Uno scorcio della Via Vittorio Emanuele nella zona delle Palme, alla fine del XIX secolo

Da un'antica guida del 2008 a cura del Touring Club Italiano
Foto da Wikimedia Commons

 
 





 

  Nella Sicilia nella prima metà dell’Ottocento vi furono sommosse e insurrezioni che segnarono e formarono la spinta verso l’unità italiana. Vi furono rivolte nel 1820, 1837 e nel 1848. Paternò non si tirò indietro, partecipando ad ogni tentativo antiborbonico. Perfino nel 1860, verso l’arrivo di Garibaldi, si registrò un’insurrezione popolare. Il 17 maggio, i tumulti permisero a volontari garibaldini di scontrarsi con un reparto borbonico, al comando del colonnello Mella, e avere la meglio. La strada aperta portò Garibaldi, poi, a conquistare Catania. Il Generale stesso tornò, nel 1864, a Paternò, osannato dagli abitanti.

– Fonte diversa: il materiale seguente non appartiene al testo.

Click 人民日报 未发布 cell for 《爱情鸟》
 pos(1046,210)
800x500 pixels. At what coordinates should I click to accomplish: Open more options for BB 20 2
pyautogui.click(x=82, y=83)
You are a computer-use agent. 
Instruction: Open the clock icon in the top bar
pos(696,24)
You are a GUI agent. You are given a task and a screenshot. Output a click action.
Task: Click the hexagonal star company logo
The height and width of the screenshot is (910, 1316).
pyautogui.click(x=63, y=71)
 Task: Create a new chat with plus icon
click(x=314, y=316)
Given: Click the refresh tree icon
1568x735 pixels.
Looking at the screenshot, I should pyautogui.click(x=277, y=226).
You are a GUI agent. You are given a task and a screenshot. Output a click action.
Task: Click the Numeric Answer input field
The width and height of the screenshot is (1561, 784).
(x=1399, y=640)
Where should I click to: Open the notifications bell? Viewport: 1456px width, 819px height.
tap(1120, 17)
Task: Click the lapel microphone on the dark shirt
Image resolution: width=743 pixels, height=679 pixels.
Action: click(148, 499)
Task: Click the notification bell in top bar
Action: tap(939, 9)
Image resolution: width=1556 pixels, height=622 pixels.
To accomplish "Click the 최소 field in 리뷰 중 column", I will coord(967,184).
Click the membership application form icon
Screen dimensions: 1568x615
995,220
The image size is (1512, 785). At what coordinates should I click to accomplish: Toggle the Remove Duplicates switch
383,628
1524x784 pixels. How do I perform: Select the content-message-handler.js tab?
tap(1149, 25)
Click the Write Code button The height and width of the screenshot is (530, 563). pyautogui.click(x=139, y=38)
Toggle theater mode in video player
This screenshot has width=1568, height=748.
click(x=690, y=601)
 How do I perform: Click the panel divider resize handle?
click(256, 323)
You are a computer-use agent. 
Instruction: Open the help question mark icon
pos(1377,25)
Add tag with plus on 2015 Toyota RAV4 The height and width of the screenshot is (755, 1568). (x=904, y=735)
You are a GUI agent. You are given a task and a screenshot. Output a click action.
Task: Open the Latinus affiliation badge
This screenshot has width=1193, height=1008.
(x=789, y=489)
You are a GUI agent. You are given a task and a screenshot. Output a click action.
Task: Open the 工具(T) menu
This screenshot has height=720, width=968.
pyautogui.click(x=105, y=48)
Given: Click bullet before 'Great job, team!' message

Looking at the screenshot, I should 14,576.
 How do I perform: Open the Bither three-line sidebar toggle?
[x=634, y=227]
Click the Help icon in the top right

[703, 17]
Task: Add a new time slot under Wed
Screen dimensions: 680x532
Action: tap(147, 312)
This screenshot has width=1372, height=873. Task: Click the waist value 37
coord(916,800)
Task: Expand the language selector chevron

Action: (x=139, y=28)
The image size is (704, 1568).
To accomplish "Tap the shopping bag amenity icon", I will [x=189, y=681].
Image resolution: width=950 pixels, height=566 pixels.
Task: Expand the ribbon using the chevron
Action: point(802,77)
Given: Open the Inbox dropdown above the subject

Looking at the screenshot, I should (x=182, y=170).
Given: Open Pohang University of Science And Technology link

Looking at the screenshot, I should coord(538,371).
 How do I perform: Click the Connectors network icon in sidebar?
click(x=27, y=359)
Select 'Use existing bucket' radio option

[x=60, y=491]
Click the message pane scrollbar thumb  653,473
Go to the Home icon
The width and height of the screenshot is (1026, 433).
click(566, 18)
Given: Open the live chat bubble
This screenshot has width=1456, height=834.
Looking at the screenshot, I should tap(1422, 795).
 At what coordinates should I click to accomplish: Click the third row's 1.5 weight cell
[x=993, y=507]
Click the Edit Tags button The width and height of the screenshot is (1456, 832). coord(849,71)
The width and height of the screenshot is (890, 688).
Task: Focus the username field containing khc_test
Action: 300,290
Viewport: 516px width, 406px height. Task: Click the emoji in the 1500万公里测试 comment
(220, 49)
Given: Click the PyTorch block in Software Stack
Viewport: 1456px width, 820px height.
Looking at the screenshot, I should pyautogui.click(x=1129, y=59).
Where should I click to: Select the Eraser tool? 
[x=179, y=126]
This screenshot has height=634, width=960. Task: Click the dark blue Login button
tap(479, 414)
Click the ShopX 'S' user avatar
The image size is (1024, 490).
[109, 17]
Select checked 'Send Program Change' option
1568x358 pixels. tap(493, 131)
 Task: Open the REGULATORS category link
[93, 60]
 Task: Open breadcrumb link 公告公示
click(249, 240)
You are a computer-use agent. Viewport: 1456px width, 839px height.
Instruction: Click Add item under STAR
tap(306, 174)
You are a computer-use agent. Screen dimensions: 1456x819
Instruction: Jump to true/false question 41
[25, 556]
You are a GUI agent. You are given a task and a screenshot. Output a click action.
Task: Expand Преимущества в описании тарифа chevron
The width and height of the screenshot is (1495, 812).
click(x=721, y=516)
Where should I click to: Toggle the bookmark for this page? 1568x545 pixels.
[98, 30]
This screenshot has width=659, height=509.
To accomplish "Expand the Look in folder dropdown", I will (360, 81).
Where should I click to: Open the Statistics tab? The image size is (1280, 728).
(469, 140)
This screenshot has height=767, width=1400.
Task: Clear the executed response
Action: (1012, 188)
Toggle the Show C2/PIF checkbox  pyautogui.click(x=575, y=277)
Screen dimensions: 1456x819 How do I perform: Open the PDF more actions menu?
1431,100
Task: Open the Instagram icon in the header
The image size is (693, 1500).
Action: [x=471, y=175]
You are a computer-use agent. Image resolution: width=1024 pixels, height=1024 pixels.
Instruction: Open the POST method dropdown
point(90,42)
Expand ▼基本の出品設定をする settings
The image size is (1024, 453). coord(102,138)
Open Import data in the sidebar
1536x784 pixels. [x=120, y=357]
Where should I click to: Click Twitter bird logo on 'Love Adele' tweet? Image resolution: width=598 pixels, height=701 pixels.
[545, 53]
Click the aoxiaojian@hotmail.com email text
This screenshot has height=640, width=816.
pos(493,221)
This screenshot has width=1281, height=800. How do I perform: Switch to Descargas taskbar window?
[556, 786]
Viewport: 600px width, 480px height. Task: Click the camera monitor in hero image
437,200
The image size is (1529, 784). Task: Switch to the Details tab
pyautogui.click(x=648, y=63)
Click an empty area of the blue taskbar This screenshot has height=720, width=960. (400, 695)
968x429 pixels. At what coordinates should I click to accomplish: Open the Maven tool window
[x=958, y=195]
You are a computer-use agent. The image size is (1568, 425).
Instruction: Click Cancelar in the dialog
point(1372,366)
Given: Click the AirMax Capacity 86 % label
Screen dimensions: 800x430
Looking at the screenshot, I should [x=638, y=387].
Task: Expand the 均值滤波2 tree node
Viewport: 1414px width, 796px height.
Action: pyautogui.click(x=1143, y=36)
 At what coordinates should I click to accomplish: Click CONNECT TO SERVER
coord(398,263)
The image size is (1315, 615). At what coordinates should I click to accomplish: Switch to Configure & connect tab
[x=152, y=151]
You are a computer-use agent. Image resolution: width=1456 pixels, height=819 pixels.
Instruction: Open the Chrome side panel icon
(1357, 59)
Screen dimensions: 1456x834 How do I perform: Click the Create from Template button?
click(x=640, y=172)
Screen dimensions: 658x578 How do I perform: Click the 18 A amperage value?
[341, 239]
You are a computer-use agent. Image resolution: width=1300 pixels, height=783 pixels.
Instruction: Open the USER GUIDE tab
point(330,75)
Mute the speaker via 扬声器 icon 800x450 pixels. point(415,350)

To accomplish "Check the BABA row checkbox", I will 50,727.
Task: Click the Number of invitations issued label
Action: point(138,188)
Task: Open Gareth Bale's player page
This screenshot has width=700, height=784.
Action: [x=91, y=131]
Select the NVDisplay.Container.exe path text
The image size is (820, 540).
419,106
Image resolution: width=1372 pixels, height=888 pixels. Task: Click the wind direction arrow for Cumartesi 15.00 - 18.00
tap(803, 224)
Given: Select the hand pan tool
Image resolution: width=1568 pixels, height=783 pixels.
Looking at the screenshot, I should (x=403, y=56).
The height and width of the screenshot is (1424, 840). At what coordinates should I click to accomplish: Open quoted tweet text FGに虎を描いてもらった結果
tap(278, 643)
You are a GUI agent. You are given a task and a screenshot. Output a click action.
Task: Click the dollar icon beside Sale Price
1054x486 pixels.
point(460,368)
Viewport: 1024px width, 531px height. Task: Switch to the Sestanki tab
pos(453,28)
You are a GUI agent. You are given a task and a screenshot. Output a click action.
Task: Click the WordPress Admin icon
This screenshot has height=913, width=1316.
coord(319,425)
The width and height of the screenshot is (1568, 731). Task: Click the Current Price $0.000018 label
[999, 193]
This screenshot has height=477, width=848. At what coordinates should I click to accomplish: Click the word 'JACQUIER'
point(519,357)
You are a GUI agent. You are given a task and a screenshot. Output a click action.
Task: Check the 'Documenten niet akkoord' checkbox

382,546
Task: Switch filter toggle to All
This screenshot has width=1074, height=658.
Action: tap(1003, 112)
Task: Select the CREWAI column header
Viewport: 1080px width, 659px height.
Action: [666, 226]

Dopo l’unità d’Italia, il paese soffriva ancora di epidemie di colera, essendo vicino al fiume Simeto e, praticamente, nella pianura di Catania. Vennero fatti progetti di bonifica della pianura alla fine del secolo, attuati, però, solo nei successivi decenni del XX secolo. Con l’aumento della superfice coltivabile, furono create vaste aree ad agrumeti. Questa opportunità attrasse contadini e braccianti dai paesi limitrofi e dalle province di Messina ed Enna.
Nella prima metà del Novecento, Paternò conobbe un periodo più protettivo solo negli anni successivi al 1936, dopo le Sanzioni economiche, quando il fascismo avviò la politica autarchica. La produzione agrumaria venne incentivata, coinvolgendo anche le zone di Paternò (non vi era più concorrenza straniera).
Nel primo conflitto mondiale furono 600 i paternesi a perdere la vita nelle trincee, ma fu il secondo conflitto a provocare una dura rovina. Nella conquista dell’isola siciliana da parte degli Alleati, si registrarono pesanti bombardamenti a Paternò. Dal 14 luglio del 1943 fino al 3 agosto, aerei anglo-americani bombardarono il paese etneo. Con il ritiro delle truppe tedesche e l’arrivo dei soldati inglesi, la situazione si normalizzò. La realtà seguente era disastrosa: ben l’80% del paese era in rovina.  Sotto le macerie furono trovate più di 4.000 vittime, e si contarono ben
2.320 feriti. Questi dati, comunque, sono stati contestati dal giornalista paternese Ezio Costanzo, che, dopo attente ricerche demografiche, ritiene che i morti causati dai bombardamenti non abbiano superato le  500 vittime.

Ricostruzione e nuova urbanistica
Alla fine della guerra, la vera ricostruzione avvenne negli anni tra il ’60 e ’70 del secolo. Venne applicata una nuova urbanistica e l’edificazione di alcuni nuovi quartieri. In quegli anni la ricostruzione fu anche disordinata e spesso abusiva. Quando il piano regolatore fu rispettato i risultati sono stati apprezzabili. E’ il caso del quartiere Ardizzone, a nord di Paternò, ricco di servizi e verde urbano. Negli anni novanta lo sviluppo del centro in periferia, però, ha causato lo spopolamento del centro storico, quasi dimezzato come numero di abitanti (dal dopoguerra agli anni di fine secolo).
Sul dito di Paternò nel 2005 fu prevista la realizzazione di un termovalorizzatore per lo smaltimento dei rifiuti. Più o meno in un area archeologica e naturale come quella del Simeto. Dopo tre anni di contestazione popolare, la Regione siciliana ha annullato il progetto (anche in odore di mafia).